初心者にはPocochaが時間報酬で稼ぎやすい。17LIVEはトップ層がしっかり稼げる夢の大きい場、IRIAM/REALITYは Vライバーで気軽に始められる。試しながら自分に合うものを選ぶのが現実的です。
企業がライバーを起用するメリットは?
①リアルタイムの双方向コミュニケーションで商品理解促進、②熱量の高い固定ファン層へのダイレクトリーチ、③配信中の質疑応答で消費者ニーズを直接把握、など。コスメ・食品・ファッション系の企業案件が中心です。
ライバー業界の今後はどうなる?
①Vライバーの伸び(顔出しなし参入増加)、②TikTok LIVE のシェア拡大、③AI ライバー登場、④「副業ライバー」の一般化、が主なトレンド。市場全体の規模は2030年に向けてさらに2〜3倍に成長予測。
✏️ MGK編集部より
私たち MGK は代表自身がライブチャット代理店出身(業界15年)で、ライブ配信ビジネスの内側を肌で知っています。実感として、ライバー業界は「夢のような世界」と「過酷な労働環境」の両極端が同居する独特の産業。月収1000万円のトップライバーが脚光を浴びる一方で、毎日数時間配信しても月数万円という人が大多数。「ライブ配信は副業として始め、生活できる規模になったら独立を検討する」のが現実的な進め方です。

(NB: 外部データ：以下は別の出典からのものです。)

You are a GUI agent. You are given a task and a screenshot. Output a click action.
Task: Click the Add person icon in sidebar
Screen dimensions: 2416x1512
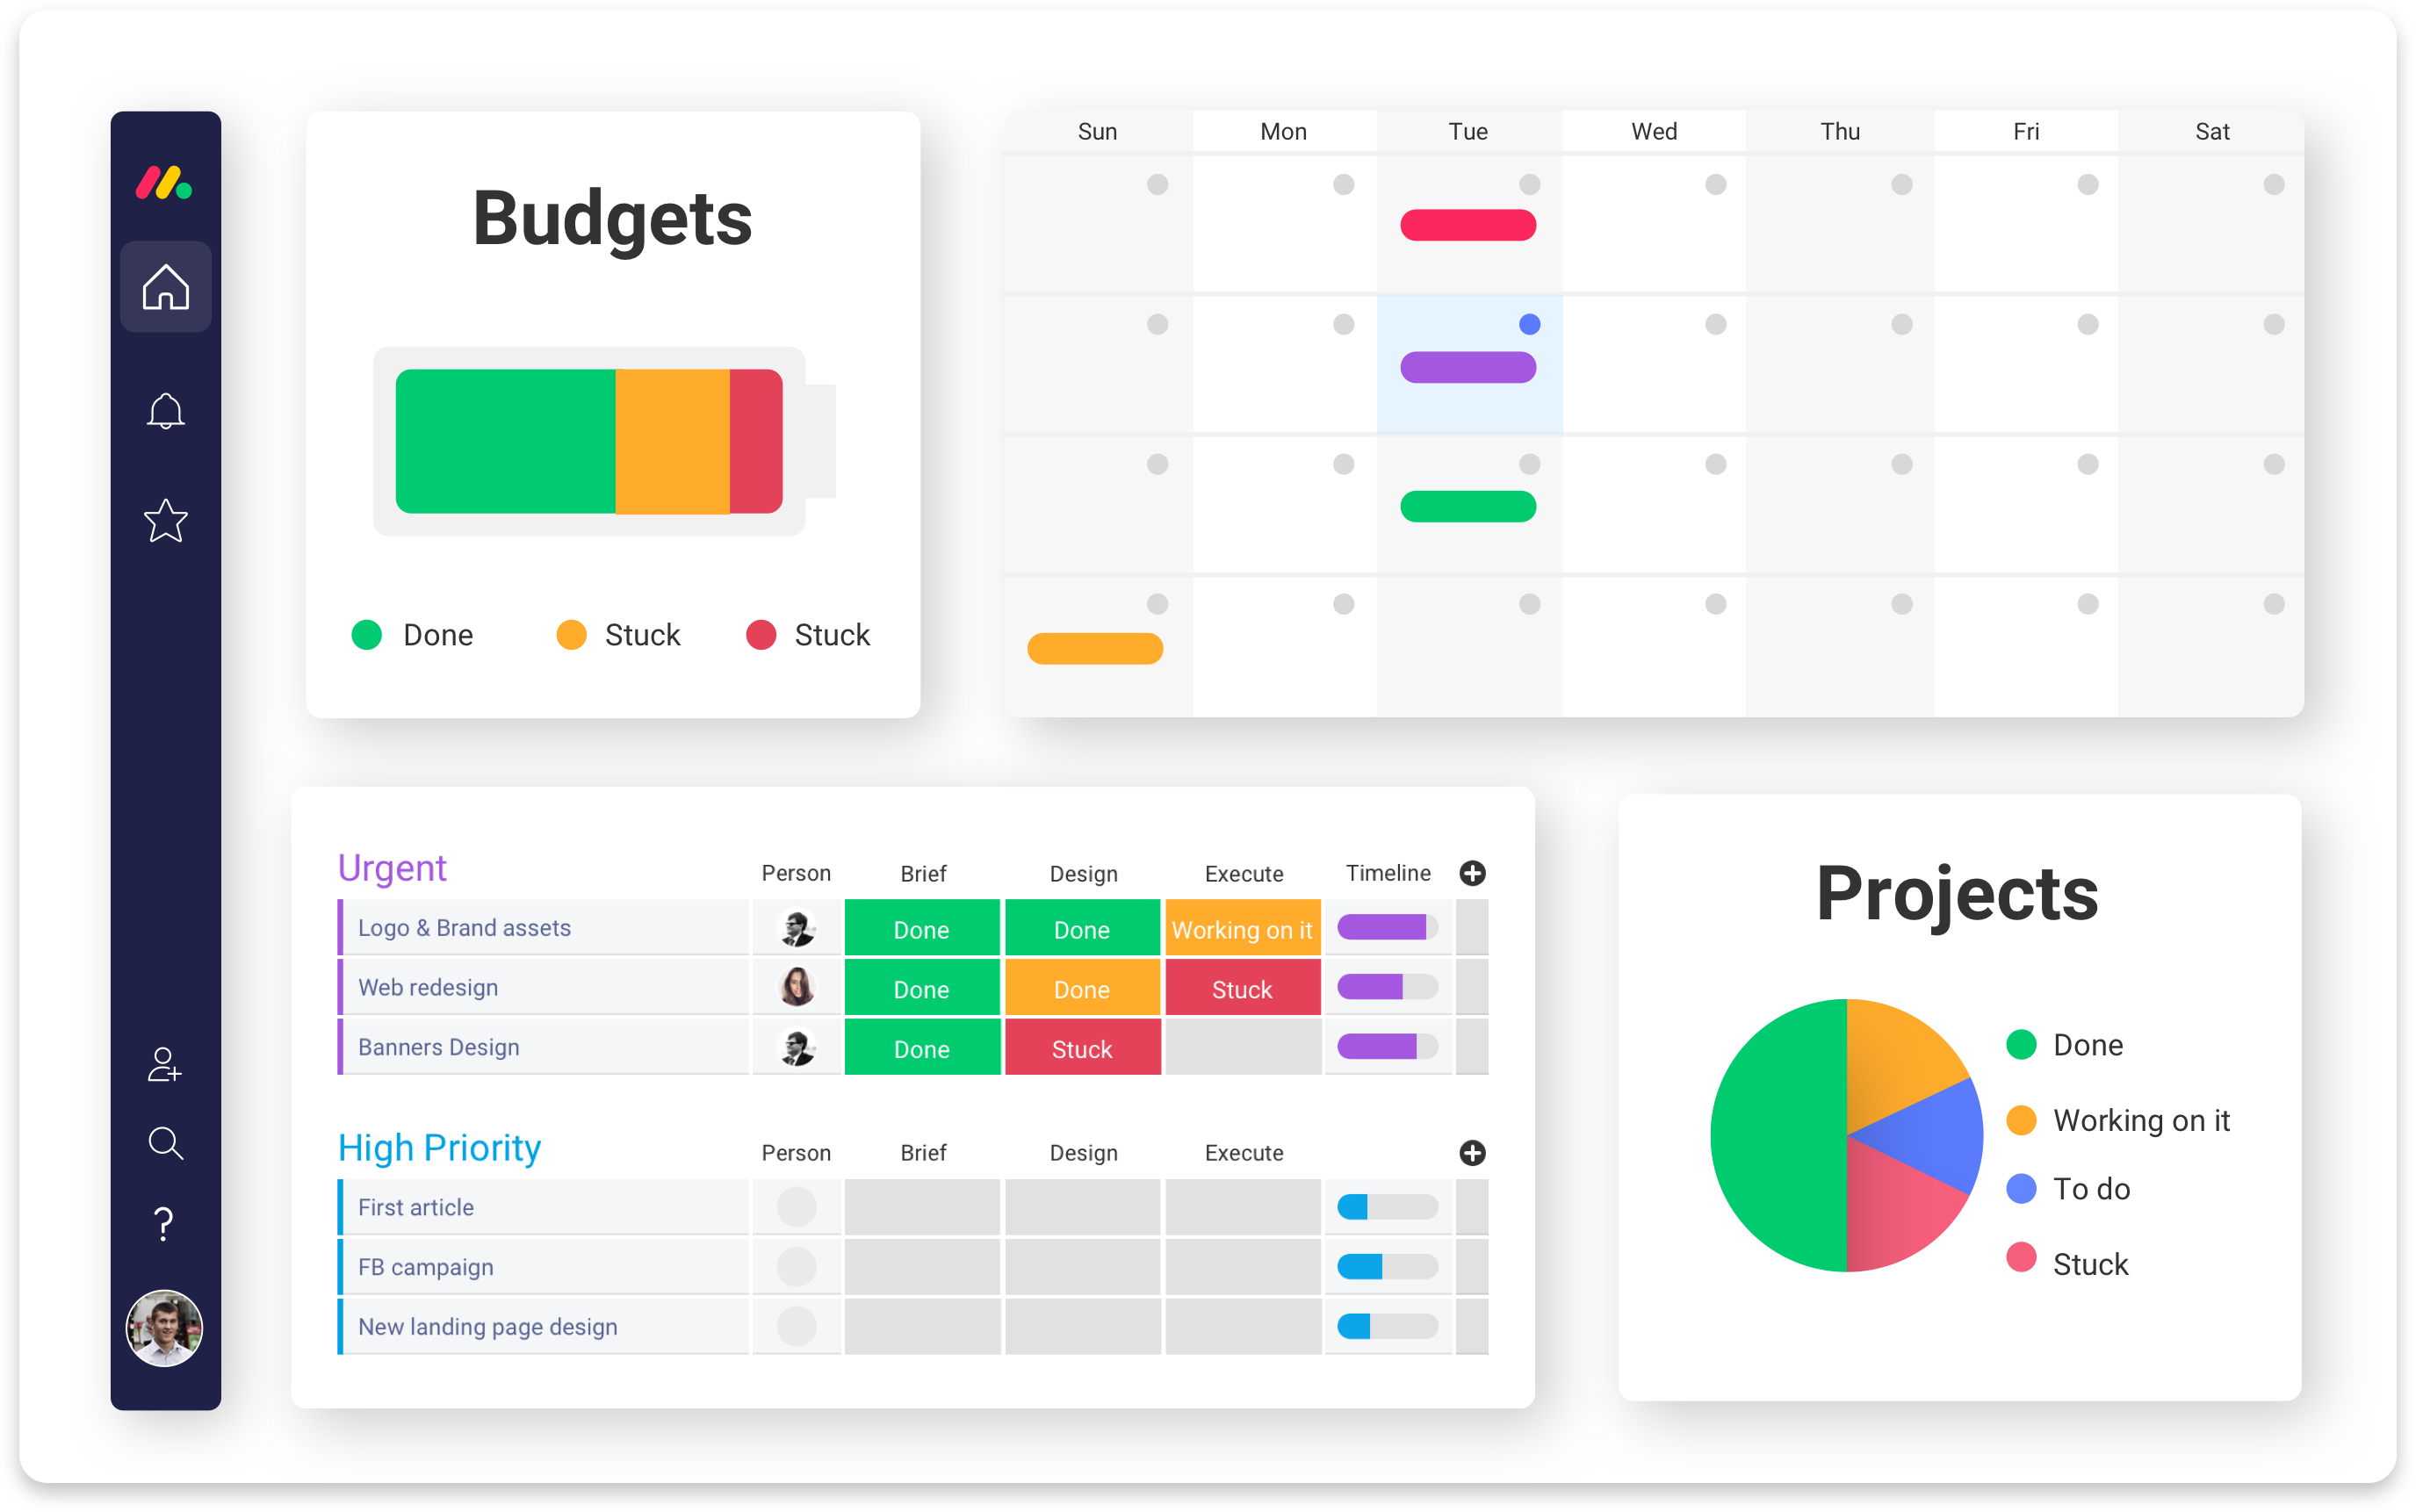165,1068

企業がライバーを起用する観点では、「中堅ライバー」が実は最も費用対効果が高いケースが多い。トップライバーは案件単価が高すぎ、新人ライバーは影響力が小さすぎる。月収数十万円規模の「コアファンと深い関係を築いている中堅」が、商品紹介の説得力・拡散効果のバランスが最良。中小企業のマーケで活用するなら、フォロワー数より「コメント返信の丁寧さ・ファンエンゲージメントの質」を選定基準にすることをお勧めします。